About this task: The entries that follow include a run beginning at the line with "485x270 pixels. At" and ending at the line with "Screen dimensions: 552x227"; restate that run word for word and leave the rest out.

Saved entries:
=====
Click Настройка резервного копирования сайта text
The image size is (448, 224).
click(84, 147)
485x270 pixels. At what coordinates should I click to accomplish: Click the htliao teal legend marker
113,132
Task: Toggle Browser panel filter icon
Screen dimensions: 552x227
=====
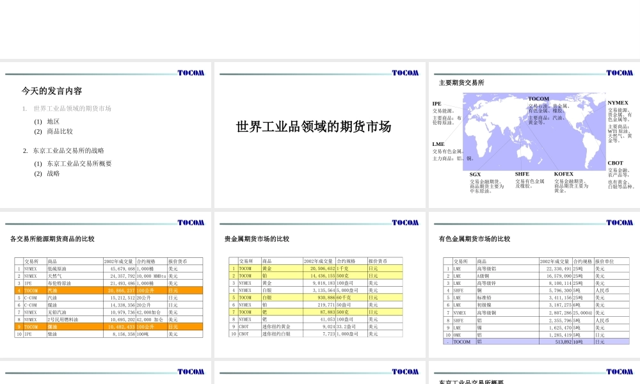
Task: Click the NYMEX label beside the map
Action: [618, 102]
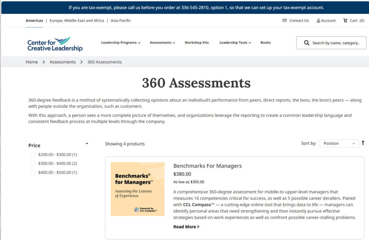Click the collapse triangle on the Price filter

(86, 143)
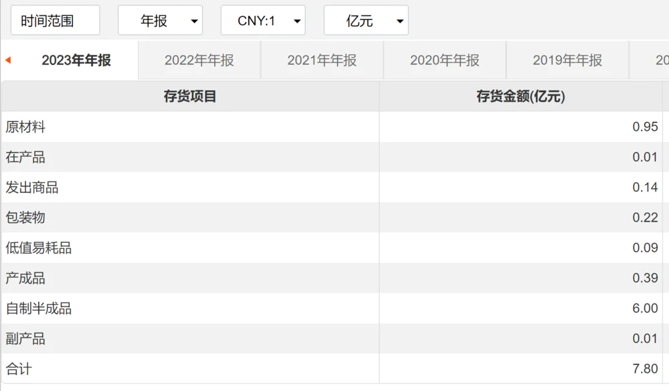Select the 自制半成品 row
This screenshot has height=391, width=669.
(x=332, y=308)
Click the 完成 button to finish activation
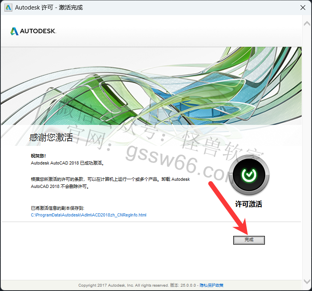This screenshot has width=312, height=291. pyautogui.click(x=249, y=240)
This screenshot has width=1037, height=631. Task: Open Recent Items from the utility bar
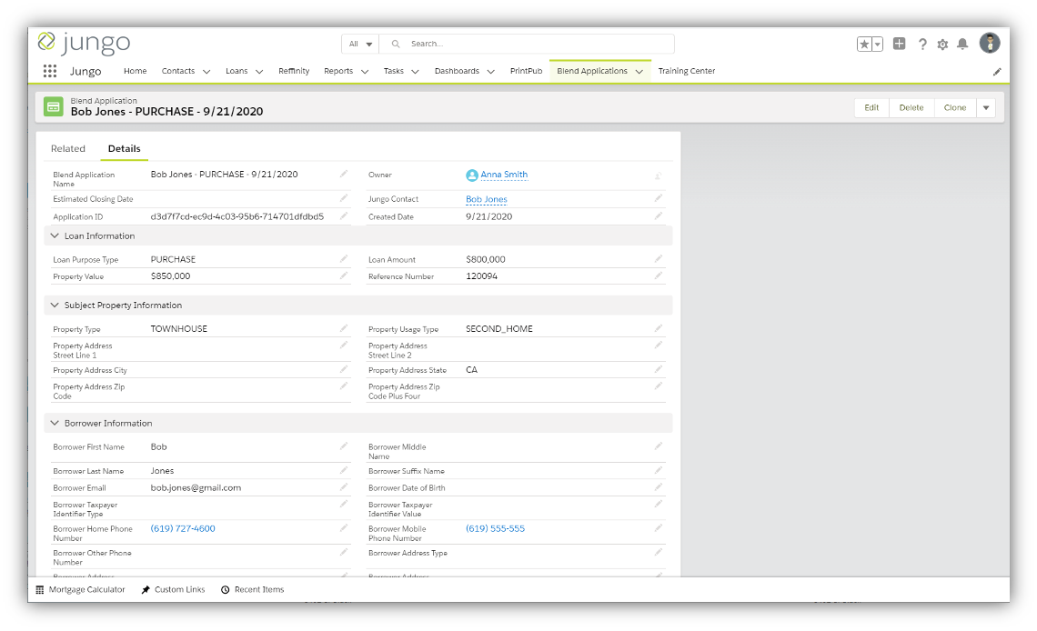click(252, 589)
=====
Response box:
485x270 pixels. At what coordinates should I click to accomplish: Click the htliao teal legend marker
113,132
Task: Toggle Browser panel filter icon
Screen dimensions: 552x227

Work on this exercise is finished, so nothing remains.